++++ Excerpt to read
Main

October 27, 2006

Off-shore HEP and University Departments

Within a few years, all of the large U.S. collider programs will be completed and literally half of all U.S. HEP experimentalists will be working on one of the LHC experiments.

Does this have ramifications for how HEP will be viewed within your physics department? Will it enhance or reduce the interest that future graduate students will have in HEP? Are you comfortable that you can maintain the sort of visibility within your department that you and your colleagues might have enjoyed in the past?

Breadth and Ownership of the HEP Program

Is it important to maintain breadth in the HEP program?

Everyone in a physics department understands why it is desirable to have a strong group working at the LHC, but it is also true that smaller scale efforts in areas outside the energy frontier can have a footprint at a University proportionately larger than the investment. Smaller scale endeavors can bear a stamp of University "ownership" and even hold a presence in a department in different way than large-scale efforts at remote facilities.

HEP and Astrophysics

HEP has very publicly embraced the scientific "inner space - outer space" connection in the last few years. Are we living up to that emphasis in our actual deployment of resources? Should we?

How are we doing in actually learning how to cross the boundaries between accelerator-based experiments and more astrophysical experiments? Have you succeeded in making this transition? Are the funding agencies supportive of groups attempting to juggle both "conventional" and astrophysics/cosmological ventures? Are we too far in one direction? Not enough? Just right?

ILC

Conclusions of multiple review panels are that an ILC should be the next step in HEP.

What do you think of these conclusions? What's the "roadmap" of how your group will involve itself in both on-going experiments and ILC R&D -- now, through the next 2 decades...think far ahead.

State of Theory

Theoretical High Energy Physics has been "in the news" lately with books critical of String Theory and reviews of those books in important periodicals.
++++++++
++++ Data shown
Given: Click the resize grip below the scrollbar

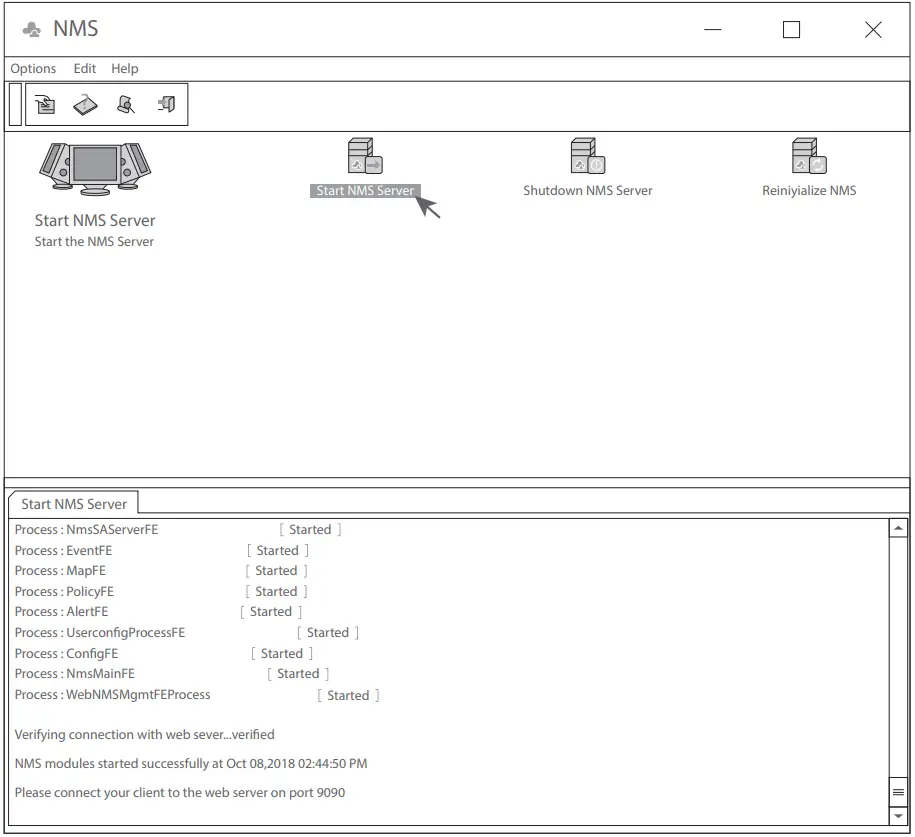Looking at the screenshot, I should [897, 790].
++++++++
» Task instructions:
A: Answer these questions using the high energy physics text:
(i) What date appears on it?
(ii) What share of all U.S. HEP experimentalists will be working on one of the LHC experiments?
(iii) What have multiple review panels concluded should be the next step in HEP?
B: Decide whether each statement agrees with the high energy physics text, and quote the words that settle it:
(i) Smaller scale efforts can have a footprint at a University proportionately larger than the investment.
(ii) HEP has avoided the "inner space - outer space" connection in recent years.
(iii) Some books have been critical of String Theory.
C: Carry on the high energy physics text, starting after its final sentence.
The listing bears no relation to the high energy physics text.

» Responses by task:
A:
(i) October 27, 2006
(ii) Half
(iii) An ILC

B:
(i) Yes: "smaller scale efforts in areas outside the energy frontier can have a footprint at a University proportionately larger than the investment"
(ii) No: "HEP has very publicly embraced the scientific "inner space - outer space" connection in the last few years."
(iii) Yes: "books critical of String Theory"

C:
What do you think about the "State of HEP Theory" in the U.S.? Is there too much, not enough, or just enough balance between very formal theory and theory more applicable to experimental measurements?

NSF and DOE

HEP is unusual in having two funding agencies which each have relatively stable relationships with their university grant holders.

What do you think of the job done by DOE and NSF in supporting university programs? What's great about it now? Where could it be better? Is the balance of DOE vs NSF funding appropriate? Is the separation between historically NSF and DOE universities appropriate? Have you had the experience of moving from one department to another and having to change agencies because of an unwritten rule about who funds what university?

National Labs

What do you see as the relationship between our national laboratories and HEP in our universities?

Has this relationship been beneficial? Will it stay the same? Should the role of the national labs change in order to meet new challenges?

Technical infrastructure

Many are concerned about the technical infrastructure at their universities devoted to HEP detector construction, analysis, and computing.

How do you see the future in this regard? If you have technicians, specialized senior research associates, engineers now...what do you think is the future of those people? If a problem exists, do you have ideas on how to mitigate it? Or, did you lose your infrastructure years ago? What do you see as the need for such personnel in the medium to long future?

Optimistic? Guarded?

HEP is changing.

How do you feel about the future of the field? Look around your department and picture HEP in 2015, 2020...what do you see?

Higgs

HEP has been saying "Higgs" very publicly for 20 years. If a Standard Model Higgs Boson is not found where it's expected at the LHC...

...what do you think would be the most likely explanation? ;-)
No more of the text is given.